**Task description:** Search the records for the word "Image". Copy every line where it appears.
Segment Start: Supplied material
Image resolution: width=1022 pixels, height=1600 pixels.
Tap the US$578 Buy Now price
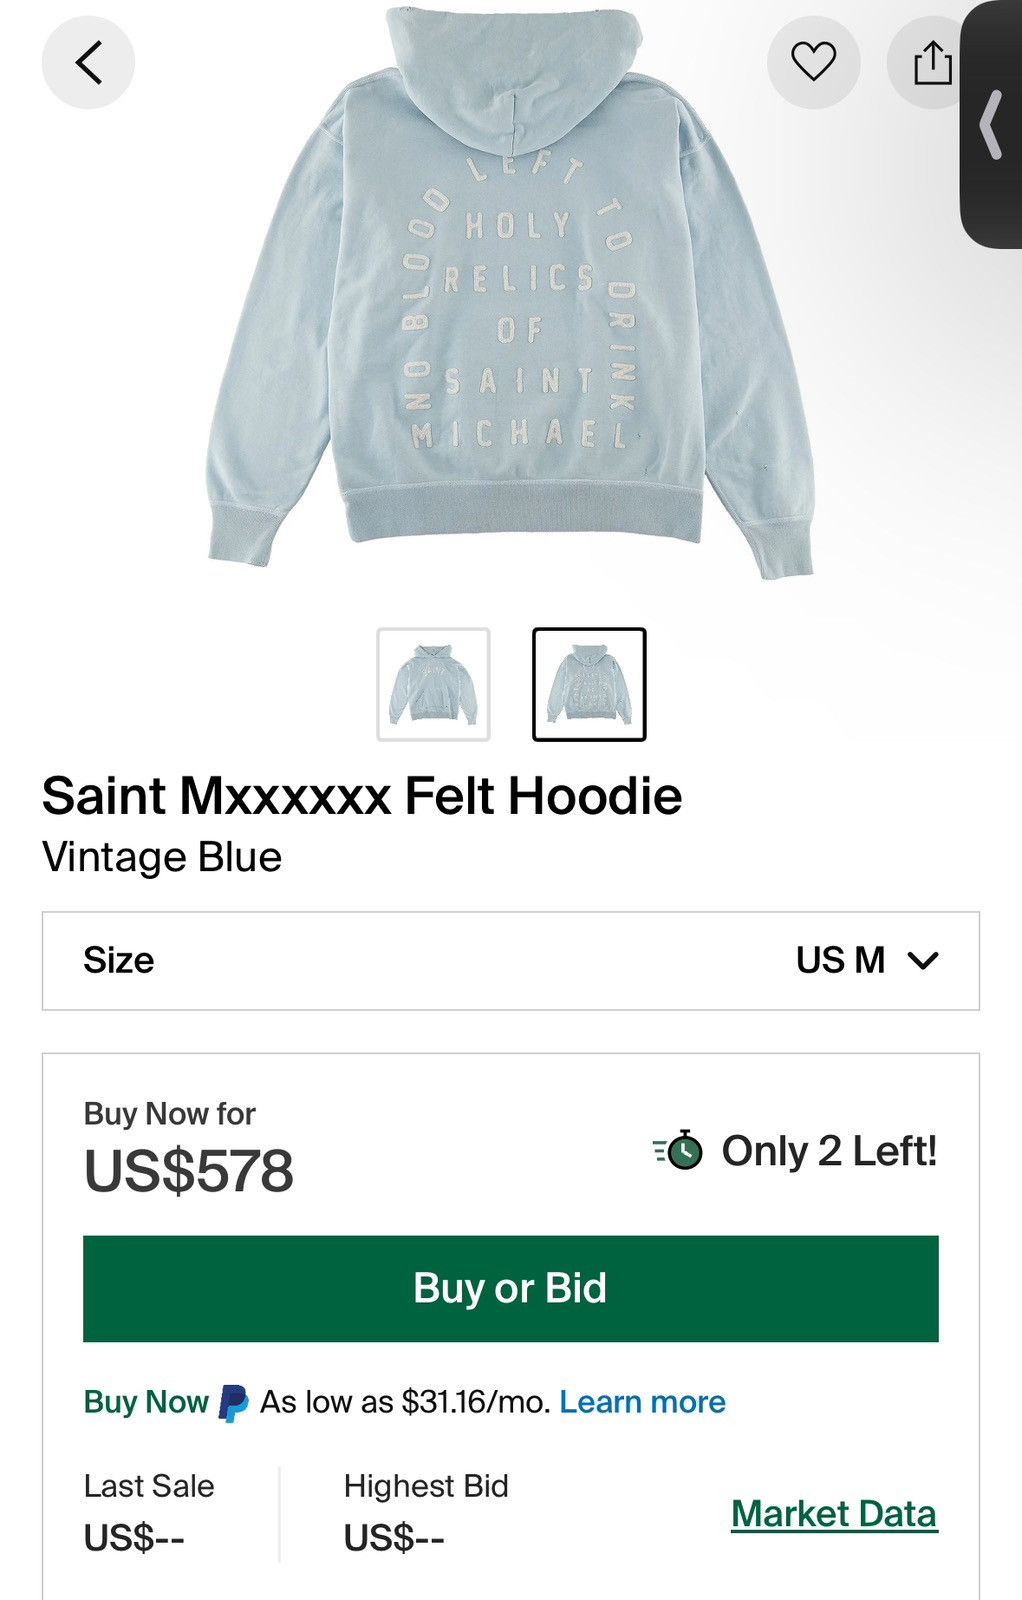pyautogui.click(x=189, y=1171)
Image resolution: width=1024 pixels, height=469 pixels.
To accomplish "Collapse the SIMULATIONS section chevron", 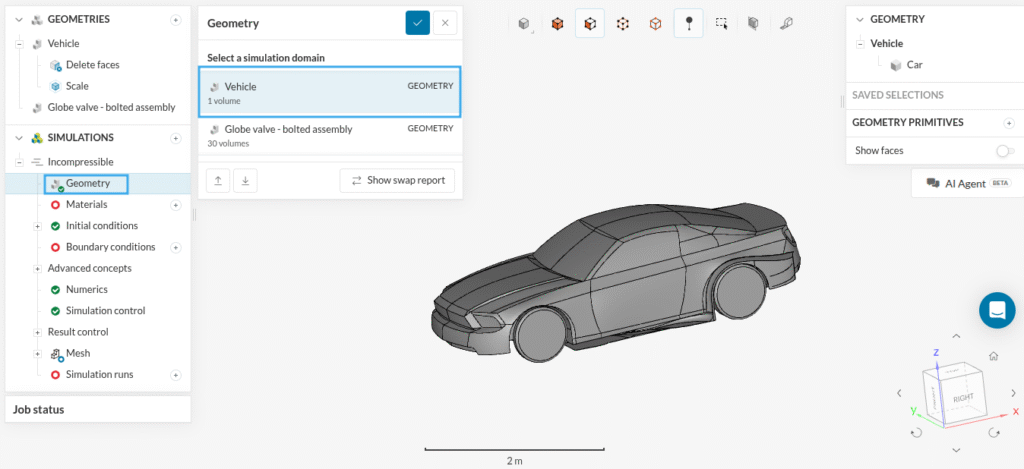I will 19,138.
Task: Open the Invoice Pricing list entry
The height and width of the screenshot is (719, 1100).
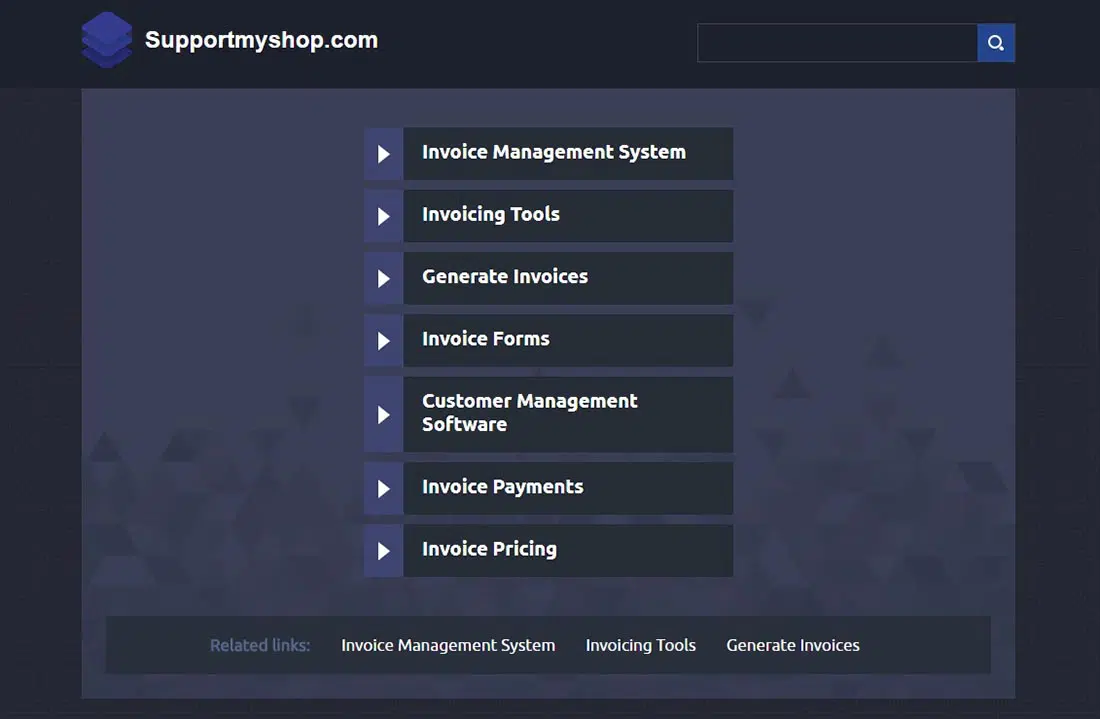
Segment End: Supplied material
**Response area:**
Image resolution: width=1022 pixels, height=1600 pixels.
Image resolution: width=1024 pixels, height=469 pixels.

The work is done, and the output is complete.